◆ What is required:
How many lines in the records below contain the word "coordinates"? Reply with the count alone.

[Records from a dataset]
------------------------------------------------

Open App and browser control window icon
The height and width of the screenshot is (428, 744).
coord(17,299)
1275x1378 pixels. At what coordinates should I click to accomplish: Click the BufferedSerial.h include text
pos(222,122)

------------------------------------------------

◆ Correct answer:
1